Tria è sorprendentemente d’accordo con i tedeschi, con motivazioni non banali, probabilmente dettate anche dai suoi 14 mesi in prima linea a negoziare con le istituzioni europee sui temi economici.

In primo luogo, concorda con i tedeschi quando affermano che il percorso di riduzione del rapporto debito/PIL, negoziato con la Commissione, non può basarsi sull’analisi di sostenibilità del debito.

Questa analisi (DSA) crea ed accentua infatti una segmentazione del mercato dei titoli pubblici degli Stati membri molto pericolosa. Si apre la strada a valutazioni del rischio “molto sensibili alle assunzioni che la determinano”. Tali valutazioni, “soprattutto se condotte ufficialmente, possono essere sempre interpretate male dai mercati e sono suscettibili di generare instabilità finanziaria”.

Insomma, una miccia accesa nella polveriera dei mercati.

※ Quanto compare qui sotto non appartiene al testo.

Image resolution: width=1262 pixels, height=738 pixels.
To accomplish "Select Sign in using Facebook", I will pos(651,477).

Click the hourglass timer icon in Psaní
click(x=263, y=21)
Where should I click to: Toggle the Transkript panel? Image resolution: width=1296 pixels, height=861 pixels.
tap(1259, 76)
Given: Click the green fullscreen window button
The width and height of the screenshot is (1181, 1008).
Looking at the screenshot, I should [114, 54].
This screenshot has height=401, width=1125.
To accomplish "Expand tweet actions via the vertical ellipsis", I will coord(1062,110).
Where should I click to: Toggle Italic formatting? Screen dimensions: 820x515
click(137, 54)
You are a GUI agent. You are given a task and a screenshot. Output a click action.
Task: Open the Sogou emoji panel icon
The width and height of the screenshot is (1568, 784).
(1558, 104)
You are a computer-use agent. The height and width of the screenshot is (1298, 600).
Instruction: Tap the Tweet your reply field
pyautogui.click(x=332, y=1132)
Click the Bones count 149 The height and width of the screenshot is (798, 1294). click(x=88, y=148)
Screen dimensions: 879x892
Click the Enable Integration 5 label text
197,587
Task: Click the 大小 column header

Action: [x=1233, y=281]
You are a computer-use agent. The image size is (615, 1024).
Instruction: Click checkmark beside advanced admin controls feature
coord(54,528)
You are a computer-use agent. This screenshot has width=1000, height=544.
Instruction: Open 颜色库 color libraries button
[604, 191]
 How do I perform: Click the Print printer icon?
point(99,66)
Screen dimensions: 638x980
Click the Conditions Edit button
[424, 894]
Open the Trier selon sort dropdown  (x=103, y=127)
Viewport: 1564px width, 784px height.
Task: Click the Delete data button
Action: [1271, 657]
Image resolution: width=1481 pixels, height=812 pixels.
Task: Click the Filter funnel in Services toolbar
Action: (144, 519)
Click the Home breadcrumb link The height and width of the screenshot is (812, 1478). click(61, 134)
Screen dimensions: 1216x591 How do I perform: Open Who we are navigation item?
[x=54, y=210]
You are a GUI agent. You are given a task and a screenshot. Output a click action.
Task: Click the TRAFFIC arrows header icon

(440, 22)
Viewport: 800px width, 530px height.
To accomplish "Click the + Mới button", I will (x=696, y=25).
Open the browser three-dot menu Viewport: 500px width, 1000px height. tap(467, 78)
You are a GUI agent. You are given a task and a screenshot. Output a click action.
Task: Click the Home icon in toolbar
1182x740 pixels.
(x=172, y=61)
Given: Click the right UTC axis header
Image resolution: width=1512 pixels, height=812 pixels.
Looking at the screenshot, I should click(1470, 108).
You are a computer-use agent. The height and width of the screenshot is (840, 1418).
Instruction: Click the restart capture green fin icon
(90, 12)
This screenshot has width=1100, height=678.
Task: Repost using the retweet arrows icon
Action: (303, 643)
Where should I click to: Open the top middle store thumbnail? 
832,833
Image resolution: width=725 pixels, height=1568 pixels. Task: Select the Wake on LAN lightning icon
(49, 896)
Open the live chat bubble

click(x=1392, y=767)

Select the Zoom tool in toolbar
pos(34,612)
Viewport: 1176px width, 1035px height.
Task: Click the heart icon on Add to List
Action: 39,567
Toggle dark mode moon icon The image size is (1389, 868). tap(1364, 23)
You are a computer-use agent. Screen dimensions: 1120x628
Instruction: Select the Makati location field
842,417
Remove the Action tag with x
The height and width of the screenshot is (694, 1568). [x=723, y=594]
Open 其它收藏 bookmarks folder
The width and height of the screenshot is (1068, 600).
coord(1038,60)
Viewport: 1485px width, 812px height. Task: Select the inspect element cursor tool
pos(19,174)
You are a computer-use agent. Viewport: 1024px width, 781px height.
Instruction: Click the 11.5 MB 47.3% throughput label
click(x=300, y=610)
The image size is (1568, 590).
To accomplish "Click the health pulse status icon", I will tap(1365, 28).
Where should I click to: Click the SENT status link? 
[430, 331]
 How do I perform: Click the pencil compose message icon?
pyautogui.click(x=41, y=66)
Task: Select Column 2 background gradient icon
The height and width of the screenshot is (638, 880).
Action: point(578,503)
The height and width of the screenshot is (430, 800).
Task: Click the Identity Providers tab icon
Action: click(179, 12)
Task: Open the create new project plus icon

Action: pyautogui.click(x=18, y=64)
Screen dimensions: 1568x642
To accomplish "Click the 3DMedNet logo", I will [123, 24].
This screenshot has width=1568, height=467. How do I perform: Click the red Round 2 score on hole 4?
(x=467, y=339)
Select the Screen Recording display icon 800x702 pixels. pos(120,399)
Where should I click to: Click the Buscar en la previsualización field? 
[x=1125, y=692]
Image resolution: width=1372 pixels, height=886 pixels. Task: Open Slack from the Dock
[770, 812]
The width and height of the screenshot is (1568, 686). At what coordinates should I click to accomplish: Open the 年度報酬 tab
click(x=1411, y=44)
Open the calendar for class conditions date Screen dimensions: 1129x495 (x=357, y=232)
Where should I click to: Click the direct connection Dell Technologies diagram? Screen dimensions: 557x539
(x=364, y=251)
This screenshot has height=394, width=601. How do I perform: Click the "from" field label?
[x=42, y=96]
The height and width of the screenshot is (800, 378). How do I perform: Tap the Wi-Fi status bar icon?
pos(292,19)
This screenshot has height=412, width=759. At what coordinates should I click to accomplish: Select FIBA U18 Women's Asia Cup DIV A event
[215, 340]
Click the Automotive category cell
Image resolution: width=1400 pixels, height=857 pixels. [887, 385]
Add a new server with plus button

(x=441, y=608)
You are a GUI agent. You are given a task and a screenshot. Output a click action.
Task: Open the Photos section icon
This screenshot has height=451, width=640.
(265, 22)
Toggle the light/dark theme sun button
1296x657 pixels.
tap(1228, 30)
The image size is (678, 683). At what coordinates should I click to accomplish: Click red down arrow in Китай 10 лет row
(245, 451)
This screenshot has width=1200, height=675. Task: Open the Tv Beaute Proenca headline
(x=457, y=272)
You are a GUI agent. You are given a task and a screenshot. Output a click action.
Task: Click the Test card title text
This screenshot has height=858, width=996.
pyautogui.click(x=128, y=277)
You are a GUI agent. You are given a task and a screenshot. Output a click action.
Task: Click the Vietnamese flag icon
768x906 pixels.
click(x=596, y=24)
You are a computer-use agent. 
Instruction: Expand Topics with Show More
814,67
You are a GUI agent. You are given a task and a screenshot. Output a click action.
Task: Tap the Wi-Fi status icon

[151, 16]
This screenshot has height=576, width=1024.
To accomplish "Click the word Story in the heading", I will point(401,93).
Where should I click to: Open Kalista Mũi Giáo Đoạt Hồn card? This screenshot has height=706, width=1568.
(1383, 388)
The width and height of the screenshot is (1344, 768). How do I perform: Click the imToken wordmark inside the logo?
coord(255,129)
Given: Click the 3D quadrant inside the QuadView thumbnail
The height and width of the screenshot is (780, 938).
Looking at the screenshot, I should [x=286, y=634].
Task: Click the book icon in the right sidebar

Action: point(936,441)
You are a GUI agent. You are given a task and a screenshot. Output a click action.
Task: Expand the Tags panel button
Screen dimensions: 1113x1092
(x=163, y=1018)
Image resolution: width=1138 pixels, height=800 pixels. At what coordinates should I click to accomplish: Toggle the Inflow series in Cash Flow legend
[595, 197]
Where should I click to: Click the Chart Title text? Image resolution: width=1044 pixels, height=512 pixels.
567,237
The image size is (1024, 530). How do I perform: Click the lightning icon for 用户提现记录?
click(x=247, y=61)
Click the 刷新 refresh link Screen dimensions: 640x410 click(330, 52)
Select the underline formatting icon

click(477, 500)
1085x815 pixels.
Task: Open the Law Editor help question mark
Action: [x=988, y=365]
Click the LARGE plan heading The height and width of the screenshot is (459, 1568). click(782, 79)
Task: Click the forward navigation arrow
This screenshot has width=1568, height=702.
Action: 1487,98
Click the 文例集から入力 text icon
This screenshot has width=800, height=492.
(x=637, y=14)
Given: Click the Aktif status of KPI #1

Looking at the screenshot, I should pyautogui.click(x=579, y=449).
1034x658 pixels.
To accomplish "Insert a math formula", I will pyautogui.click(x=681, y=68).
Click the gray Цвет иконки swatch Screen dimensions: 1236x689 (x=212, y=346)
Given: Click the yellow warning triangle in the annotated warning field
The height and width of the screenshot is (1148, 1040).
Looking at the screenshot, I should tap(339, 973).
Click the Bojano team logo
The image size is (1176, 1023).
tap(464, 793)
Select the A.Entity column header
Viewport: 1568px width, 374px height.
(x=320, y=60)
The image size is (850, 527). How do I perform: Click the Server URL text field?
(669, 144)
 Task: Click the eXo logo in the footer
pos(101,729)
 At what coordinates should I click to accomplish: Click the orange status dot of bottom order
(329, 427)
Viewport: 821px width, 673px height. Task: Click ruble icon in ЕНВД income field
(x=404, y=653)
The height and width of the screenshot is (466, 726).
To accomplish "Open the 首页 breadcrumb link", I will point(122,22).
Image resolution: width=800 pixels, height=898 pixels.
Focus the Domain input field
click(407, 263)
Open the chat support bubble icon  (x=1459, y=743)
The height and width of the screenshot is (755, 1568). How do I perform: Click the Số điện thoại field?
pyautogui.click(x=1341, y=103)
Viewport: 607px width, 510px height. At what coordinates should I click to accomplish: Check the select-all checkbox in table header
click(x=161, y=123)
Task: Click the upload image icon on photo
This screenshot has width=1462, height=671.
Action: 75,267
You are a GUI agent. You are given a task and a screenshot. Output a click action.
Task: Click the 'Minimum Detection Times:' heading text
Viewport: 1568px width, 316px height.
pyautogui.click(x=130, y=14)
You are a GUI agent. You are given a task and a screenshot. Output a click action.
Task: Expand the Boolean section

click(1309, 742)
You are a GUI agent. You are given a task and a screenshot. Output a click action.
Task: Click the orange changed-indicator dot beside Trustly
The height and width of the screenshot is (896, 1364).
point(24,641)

Parole pesanti come macigni, soprattutto se si considera che la DSA è anche uno degli elementi introdotti dal Mes riformato in attesa di ratifica.

Ma Tria non si ferma qua. Proprio perché rifugge dalla trattatativa “opaca e indeterminata”, abbraccia la proposta tedesca di “criteri quantitativi, chiari, verificabili e uguali per tutti”. La sua preoccupazione è che “se le regole non sono chiare, non è detto che la loro applicazione rispetterà sempre una corretta neutralità politica”. Qui sembra proprio che in Tria sia ancora vivo il ricordo di quei mesi dell’autunno 2018, quando la sua legge di bilancio venne tenuta a bagnomaria per qualche settimana dalla Commissione che ogni giorno agitava il ricatto dello spread. In quei giorni la “neutralità politica” era merce rara.

Tria non sembra più di tanto spaventato dai parametri quantitativi richiesti dalla Germania. Non si ritiene sia un problema la riduzione del debito/PIL di almeno 1 punto percentuale all’anno. Né lo spaventa la regola della riduzione della spesa (la crescita deve inferiore a quella del PIL potenziale). Cosa includere nella spesa (investimenti fuori?) è materia di negoziato, su cui l’Italia può e deve impegnarsi.

Tutto, pur di non finire nella trappola di piani “concordati” (con la pericolosità insita in tale definizione) ma rigidi, che a Tria ricordano tanto il PNRR. E tanto basti.

Di uscire dal carcere non se ne parla.